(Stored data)

====

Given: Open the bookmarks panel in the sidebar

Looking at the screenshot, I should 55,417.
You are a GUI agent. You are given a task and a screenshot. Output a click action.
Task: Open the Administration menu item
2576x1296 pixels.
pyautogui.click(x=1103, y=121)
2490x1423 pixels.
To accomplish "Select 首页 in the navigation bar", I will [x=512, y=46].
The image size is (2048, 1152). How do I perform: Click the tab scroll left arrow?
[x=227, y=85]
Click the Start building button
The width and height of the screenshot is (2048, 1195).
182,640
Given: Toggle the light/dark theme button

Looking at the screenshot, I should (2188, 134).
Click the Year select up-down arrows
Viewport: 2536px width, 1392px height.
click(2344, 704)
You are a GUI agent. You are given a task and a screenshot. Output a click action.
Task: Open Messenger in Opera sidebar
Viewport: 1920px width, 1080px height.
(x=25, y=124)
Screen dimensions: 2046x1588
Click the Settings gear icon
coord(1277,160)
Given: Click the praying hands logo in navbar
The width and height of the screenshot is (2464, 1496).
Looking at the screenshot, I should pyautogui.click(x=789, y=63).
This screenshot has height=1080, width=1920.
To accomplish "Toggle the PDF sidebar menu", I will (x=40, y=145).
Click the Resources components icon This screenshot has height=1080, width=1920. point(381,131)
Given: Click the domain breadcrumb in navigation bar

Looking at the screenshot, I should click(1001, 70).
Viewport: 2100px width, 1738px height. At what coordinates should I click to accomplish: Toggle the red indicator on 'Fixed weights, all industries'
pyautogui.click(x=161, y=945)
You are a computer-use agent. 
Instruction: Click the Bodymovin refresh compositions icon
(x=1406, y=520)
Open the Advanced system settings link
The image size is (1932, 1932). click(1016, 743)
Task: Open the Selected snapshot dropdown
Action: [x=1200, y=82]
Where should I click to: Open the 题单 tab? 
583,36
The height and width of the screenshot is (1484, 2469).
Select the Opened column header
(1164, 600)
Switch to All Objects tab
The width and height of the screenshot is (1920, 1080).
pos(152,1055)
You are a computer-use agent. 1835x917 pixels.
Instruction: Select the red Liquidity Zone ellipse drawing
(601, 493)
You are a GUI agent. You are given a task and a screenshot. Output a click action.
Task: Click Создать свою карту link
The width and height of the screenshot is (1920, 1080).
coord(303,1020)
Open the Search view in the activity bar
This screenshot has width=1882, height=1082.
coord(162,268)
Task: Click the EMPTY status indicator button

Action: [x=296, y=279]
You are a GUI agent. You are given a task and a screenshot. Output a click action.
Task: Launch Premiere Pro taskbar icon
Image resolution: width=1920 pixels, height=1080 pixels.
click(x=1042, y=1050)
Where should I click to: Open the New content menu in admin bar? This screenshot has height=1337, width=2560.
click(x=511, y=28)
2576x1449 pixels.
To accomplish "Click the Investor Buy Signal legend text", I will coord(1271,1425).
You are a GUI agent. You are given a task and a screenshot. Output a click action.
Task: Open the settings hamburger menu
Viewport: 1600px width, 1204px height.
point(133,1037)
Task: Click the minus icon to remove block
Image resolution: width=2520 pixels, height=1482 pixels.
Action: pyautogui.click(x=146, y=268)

====

* _THE PROBLEM_
Output nothing but the lines from the one that contains "Image resolution: width=1920" through the final line of the entries above, exactly as they appear.

* _RESPONSE_
Image resolution: width=1920 pixels, height=1080 pixels.
click(x=1042, y=1050)
Where should I click to: Open the New content menu in admin bar? This screenshot has height=1337, width=2560.
click(x=511, y=28)
2576x1449 pixels.
To accomplish "Click the Investor Buy Signal legend text", I will coord(1271,1425).
You are a GUI agent. You are given a task and a screenshot. Output a click action.
Task: Open the settings hamburger menu
Viewport: 1600px width, 1204px height.
point(133,1037)
Task: Click the minus icon to remove block
Image resolution: width=2520 pixels, height=1482 pixels.
Action: pyautogui.click(x=146, y=268)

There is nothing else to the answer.